The announcements made on this website do not constitute an invitation to sell or make an offer to exchange securities in Adler or the Bidder. With the exception of the publication of the offer document, announcements made on this website also do not constitute an offer to purchase or exchange shares in Adler or the Bidder. Moreover, this announcement is neither an offer to purchase nor a solicitation to purchase ADO Properties shares. The final terms and further provisions regarding the Offer will be in the offer document once its publication has been approved by the German Federal Financial Supervisory Authority (Bundesanstalt für Finanzdienstleistungsaufsicht). The final terms and conditions of the Offer will be set forth in the full offer document and may, to the extent legally permissible, deviate from the conditions and other key parameters described herein. Investors and holders of Adler shares are strongly recommended to read the offer document and all other documents in connection with the Offer as soon as they are published, as they will contain important information.
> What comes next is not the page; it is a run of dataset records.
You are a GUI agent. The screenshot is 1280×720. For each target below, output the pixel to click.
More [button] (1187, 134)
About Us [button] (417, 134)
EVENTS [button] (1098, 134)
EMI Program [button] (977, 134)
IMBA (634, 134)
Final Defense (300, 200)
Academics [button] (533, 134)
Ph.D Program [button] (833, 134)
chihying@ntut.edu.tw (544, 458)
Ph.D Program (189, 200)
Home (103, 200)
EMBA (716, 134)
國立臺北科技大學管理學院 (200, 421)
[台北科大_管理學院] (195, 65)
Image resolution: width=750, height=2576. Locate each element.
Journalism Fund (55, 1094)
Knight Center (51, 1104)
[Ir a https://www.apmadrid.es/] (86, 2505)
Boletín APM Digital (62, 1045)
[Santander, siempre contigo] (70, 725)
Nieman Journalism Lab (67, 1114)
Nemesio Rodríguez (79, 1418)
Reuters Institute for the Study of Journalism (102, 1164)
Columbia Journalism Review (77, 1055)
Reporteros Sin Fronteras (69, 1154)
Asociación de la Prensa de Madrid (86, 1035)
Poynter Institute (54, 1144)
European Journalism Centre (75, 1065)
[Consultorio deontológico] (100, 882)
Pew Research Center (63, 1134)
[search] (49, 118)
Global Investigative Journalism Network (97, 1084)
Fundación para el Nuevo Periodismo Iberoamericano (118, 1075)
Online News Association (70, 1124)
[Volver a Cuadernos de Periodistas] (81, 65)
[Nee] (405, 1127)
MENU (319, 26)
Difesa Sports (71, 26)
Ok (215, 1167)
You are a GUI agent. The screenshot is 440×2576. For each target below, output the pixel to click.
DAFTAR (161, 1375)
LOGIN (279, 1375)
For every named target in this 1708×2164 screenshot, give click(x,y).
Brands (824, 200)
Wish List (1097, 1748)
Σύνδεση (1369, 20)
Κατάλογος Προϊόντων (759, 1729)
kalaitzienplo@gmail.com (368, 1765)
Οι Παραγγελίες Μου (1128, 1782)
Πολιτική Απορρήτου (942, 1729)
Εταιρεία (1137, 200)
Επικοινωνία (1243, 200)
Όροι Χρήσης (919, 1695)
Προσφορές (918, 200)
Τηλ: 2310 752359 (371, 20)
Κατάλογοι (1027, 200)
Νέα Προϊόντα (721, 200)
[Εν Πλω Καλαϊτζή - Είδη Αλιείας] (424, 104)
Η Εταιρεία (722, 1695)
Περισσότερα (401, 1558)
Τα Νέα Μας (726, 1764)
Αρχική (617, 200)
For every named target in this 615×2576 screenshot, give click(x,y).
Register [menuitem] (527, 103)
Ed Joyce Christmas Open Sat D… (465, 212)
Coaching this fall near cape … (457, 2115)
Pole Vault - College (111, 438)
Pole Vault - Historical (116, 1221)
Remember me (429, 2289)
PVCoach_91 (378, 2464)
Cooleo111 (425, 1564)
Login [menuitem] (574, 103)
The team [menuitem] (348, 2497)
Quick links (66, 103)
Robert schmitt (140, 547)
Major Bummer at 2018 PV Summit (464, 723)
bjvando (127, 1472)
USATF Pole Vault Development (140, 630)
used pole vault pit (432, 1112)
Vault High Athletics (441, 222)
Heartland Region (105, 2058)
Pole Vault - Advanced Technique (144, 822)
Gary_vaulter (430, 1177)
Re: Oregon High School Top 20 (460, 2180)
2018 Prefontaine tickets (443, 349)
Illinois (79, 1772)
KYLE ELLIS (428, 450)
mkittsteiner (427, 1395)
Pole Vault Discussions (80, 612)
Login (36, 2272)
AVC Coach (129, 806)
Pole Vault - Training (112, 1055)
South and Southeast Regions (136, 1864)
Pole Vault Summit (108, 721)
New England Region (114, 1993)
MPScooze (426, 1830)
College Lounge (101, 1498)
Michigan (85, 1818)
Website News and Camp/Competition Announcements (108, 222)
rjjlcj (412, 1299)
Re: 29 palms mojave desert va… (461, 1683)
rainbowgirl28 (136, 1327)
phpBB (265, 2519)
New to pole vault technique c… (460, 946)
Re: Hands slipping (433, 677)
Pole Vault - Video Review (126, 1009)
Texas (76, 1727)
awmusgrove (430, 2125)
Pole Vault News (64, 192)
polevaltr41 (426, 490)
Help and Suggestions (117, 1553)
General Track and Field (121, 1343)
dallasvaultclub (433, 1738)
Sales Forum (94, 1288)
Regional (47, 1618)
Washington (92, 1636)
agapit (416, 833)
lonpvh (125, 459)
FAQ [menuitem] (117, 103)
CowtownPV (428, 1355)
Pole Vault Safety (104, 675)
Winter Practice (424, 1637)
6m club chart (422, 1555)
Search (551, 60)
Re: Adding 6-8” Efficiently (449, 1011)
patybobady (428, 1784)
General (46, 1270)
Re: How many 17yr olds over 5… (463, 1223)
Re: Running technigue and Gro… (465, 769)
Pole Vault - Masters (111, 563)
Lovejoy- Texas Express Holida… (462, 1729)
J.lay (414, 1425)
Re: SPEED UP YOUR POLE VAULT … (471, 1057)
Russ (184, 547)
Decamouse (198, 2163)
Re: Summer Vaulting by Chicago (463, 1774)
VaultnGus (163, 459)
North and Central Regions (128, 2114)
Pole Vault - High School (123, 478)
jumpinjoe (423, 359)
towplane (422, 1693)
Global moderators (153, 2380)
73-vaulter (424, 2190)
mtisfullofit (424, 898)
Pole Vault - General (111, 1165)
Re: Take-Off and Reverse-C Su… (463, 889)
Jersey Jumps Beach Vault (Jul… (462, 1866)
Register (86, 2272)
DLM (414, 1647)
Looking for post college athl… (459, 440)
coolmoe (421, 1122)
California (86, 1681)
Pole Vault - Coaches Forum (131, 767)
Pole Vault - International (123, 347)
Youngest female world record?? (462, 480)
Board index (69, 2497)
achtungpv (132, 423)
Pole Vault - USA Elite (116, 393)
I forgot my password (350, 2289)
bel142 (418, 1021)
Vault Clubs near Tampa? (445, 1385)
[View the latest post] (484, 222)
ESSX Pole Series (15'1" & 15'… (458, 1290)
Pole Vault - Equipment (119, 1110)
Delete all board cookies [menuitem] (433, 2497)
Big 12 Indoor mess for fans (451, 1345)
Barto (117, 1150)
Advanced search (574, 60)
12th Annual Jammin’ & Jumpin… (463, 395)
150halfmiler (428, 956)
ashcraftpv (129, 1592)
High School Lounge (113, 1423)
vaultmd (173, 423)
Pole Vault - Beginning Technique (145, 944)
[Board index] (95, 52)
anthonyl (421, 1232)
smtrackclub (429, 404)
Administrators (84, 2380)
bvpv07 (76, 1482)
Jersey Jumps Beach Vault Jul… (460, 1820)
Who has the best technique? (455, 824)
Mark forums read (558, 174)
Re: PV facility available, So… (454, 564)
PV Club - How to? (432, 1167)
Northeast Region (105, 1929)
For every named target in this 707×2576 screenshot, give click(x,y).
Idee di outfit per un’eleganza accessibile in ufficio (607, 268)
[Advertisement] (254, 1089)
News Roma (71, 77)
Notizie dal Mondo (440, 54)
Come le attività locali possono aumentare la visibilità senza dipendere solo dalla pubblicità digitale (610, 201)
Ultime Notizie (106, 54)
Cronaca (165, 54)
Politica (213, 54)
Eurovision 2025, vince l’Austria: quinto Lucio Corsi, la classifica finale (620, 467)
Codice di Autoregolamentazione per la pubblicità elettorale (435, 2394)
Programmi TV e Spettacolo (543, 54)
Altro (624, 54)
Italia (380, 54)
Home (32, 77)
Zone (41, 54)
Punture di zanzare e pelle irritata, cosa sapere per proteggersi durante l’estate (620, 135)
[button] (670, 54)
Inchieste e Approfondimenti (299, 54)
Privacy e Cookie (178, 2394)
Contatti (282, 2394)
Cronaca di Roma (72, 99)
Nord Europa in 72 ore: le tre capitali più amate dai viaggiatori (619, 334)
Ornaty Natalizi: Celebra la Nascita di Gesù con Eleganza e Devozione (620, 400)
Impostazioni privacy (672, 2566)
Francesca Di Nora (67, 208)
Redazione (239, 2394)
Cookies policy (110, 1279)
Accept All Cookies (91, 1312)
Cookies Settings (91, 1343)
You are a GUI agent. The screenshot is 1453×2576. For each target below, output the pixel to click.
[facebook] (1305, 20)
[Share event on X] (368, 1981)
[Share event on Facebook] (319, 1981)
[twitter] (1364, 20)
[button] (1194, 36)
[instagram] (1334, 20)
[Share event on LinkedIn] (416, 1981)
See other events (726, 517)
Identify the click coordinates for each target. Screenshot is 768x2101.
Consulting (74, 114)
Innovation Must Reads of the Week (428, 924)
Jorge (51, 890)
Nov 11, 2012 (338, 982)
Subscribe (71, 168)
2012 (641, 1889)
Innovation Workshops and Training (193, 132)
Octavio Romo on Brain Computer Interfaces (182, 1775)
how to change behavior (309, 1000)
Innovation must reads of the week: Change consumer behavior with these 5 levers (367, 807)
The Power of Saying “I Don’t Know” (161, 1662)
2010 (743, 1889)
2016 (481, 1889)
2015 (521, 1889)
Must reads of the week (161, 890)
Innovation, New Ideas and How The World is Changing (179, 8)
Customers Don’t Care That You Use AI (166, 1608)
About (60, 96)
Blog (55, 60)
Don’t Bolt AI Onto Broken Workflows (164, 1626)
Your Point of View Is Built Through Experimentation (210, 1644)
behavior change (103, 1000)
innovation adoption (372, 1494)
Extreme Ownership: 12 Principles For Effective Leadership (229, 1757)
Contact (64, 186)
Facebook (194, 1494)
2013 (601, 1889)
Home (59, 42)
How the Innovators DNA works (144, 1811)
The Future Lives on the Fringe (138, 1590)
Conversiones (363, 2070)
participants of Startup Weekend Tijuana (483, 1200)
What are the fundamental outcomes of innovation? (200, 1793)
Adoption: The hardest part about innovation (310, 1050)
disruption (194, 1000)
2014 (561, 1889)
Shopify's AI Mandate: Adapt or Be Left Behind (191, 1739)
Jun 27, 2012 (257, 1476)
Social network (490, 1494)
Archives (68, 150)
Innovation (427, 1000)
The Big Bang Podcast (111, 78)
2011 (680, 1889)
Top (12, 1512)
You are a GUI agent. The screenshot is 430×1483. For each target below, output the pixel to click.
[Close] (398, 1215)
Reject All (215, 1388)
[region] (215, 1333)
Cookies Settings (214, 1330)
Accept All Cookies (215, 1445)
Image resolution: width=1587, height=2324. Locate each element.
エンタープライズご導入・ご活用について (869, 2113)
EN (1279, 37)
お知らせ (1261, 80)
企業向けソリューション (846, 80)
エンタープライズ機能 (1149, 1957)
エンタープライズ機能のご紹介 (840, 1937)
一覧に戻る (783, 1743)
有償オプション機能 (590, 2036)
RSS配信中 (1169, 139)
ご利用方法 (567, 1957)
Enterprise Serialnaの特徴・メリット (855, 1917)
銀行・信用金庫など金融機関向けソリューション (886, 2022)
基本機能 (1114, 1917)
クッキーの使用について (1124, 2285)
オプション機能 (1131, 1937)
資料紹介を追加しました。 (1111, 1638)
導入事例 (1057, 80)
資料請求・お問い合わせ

To the extent permissible under applicable law or regulation, and in accordance with German market practice, the Bidder or its brokers may purchase, or conclude agreements to purchase, shares in Adler, directly or indirectly, outside the Offer, before, during or after the period in which the offer remains open for acceptance. The same applies to other securities which are directly convertible into, exchangeable for, or exercisable for shares in Adler. These purchases may be completed via the stock exchange at market prices or outside the stock exchange at negotiated conditions. Any information on such purchases will be disclosed as required by law or regulation in Germany or any other relevant jurisdiction and will also be published in the form of an unofficial English translation on the internet website of ADO Properties. To the extent information about such purchases or arrangements to purchase is made public in Germany, such information also will be deemed to be publicly disclosed in the United States.
To the extent that any announcements on this website contain forward-looking statements, such statements do not represent facts and are characterized by the words “will”, “expect”, “believe”, “estimate”, “intend”, “aim”, “assume” or similar expressions. Such statements express the intentions, opinions or current expectations and assumptions of the Bidder and the persons acting in conjunction with the Bidder, for example with regard to the potential consequences of the Offer for the Bidder, for those shareholders of Adler who choose not to accept the Offer or for future financial results of the Bidder. Such forward-looking statements are based on current plans, estimates and forecasts which the Bidder and the persons acting in conjunction with the Bidder have made to the best of their knowledge, but which do not claim to be correct in the future. Forward-looking statements are subject to risks and uncertainties that are difficult to predict and usually cannot be influenced by the Bidder or the persons acting in conjunction with the Bidder. It should be kept in mind that the actual events or consequences may differ materially from those contained in or expressed by such forward-looking statements.